Berteman Elit, Saling Menghargai Sulit
Hubungan yang tidak sehat merupakan hubungan yang menimbulkan ketidaknyamanan baik secara fisik maupun mental bagi individu, tidak hanya dalam konteks percintaan, tetapi bisa juga ditemui dalam pertemanan, lingkungan kerja, maupun keluarga. Dalam dunia kampus, circle sudah tidak asing di lingkungan mahasiswa yang dalam kesehariaannya akan selalu bergaul dan membangun pertemanan.
Mahasiswa adalah makhluk sosial yang membutuhkan orang lain untuk bertahan hidup. Tidak dapat dipungkiri bahwa mahasiswa tidak bisa lepas dari hal tersebut. Mahasiswa selalu berinteraksi dengan teman sebaya, dosen, maupun orang lain dalam kehidupan sehari-hari. Interaksi sosial merupakan cara untuk bersosialisasi, dan pertemanan adalah salah satu hasil dari bersosialisasi. Pada umumnya, interaksi sosial digunakan untuk berkomunikasi. Dengan demikian, dapat disimpulkan bahwa komunikasi adalah salah satu aspek paling penting bagi mahasiswa.
Interaksi antara dua individu dengan kepribadian berbeda sering kali menuntut adanya toleransi terhadap kekurangan dan kelebihan masing-masing. Konflik cenderung muncul dalam setiap hubungan, karena sulitnya menyatukan kepribadian dan sifat masing-masing. Emosi negatif bisa memicu masalah dalam hubungan dan menimbulkan kecemasan. Meskipun demikian, situasi ini bisa memberikan rasa aman bagi kedua pihak. Namun, konflik yang berasal dari proses kognitif ini sering kali berakhir dengan hubungan yang tidak sehat, yang sering disebut sebagai hubungan toxic.
Terbentuknya hubungan pertemanan biasanya disebabkan oleh adanya kesamaan, seperti hobi yang sama, sering berkomunikasi, penerimaan diri, dan bantuan yang saling menguntungkan (mutualisme). Hubungan pertemanan yang berkualitas baik dapat mempererat persaudaraan, memberikan motivasi, menambah wawasan, memperluas relasi, menjadi tempat untuk bercerita atau bertukar pikiran, dan bahkan berfungsi sebagai sistem dukungan.

■ ■ ■ ■ ■

## Tugas Kerja
Tolong terjemahkan kalimat dari teks tentang pertemanan mahasiswa ini ke dalam bahasa Inggris: "Mahasiswa adalah makhluk sosial yang membutuhkan orang lain untuk bertahan hidup." Entri yang menyusul tidak perlu dipakai.

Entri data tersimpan
■ ■ ■ ■ ■

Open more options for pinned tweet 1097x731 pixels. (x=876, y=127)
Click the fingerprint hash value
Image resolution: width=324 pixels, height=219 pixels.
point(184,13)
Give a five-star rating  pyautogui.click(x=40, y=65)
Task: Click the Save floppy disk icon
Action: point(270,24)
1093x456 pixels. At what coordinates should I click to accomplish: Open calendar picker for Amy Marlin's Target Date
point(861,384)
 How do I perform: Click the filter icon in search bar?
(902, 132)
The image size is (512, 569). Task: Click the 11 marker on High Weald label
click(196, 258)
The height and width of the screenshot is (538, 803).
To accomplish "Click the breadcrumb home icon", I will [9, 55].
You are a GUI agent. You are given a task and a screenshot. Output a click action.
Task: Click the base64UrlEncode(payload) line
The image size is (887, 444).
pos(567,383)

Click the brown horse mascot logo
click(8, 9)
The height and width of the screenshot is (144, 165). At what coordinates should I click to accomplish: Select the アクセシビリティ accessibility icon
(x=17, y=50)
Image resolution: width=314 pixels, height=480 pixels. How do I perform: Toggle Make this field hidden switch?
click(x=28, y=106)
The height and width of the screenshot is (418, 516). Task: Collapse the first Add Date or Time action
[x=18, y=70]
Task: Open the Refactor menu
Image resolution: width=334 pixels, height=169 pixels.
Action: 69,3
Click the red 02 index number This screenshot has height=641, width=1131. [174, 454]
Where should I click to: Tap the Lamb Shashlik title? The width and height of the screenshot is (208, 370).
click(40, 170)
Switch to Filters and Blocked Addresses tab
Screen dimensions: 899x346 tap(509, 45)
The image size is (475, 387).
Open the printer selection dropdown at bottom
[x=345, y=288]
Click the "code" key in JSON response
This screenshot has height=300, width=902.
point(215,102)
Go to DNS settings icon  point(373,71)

■ ■ ■ ■ ■

## Area Jawaban
College students are social beings who need other people to survive.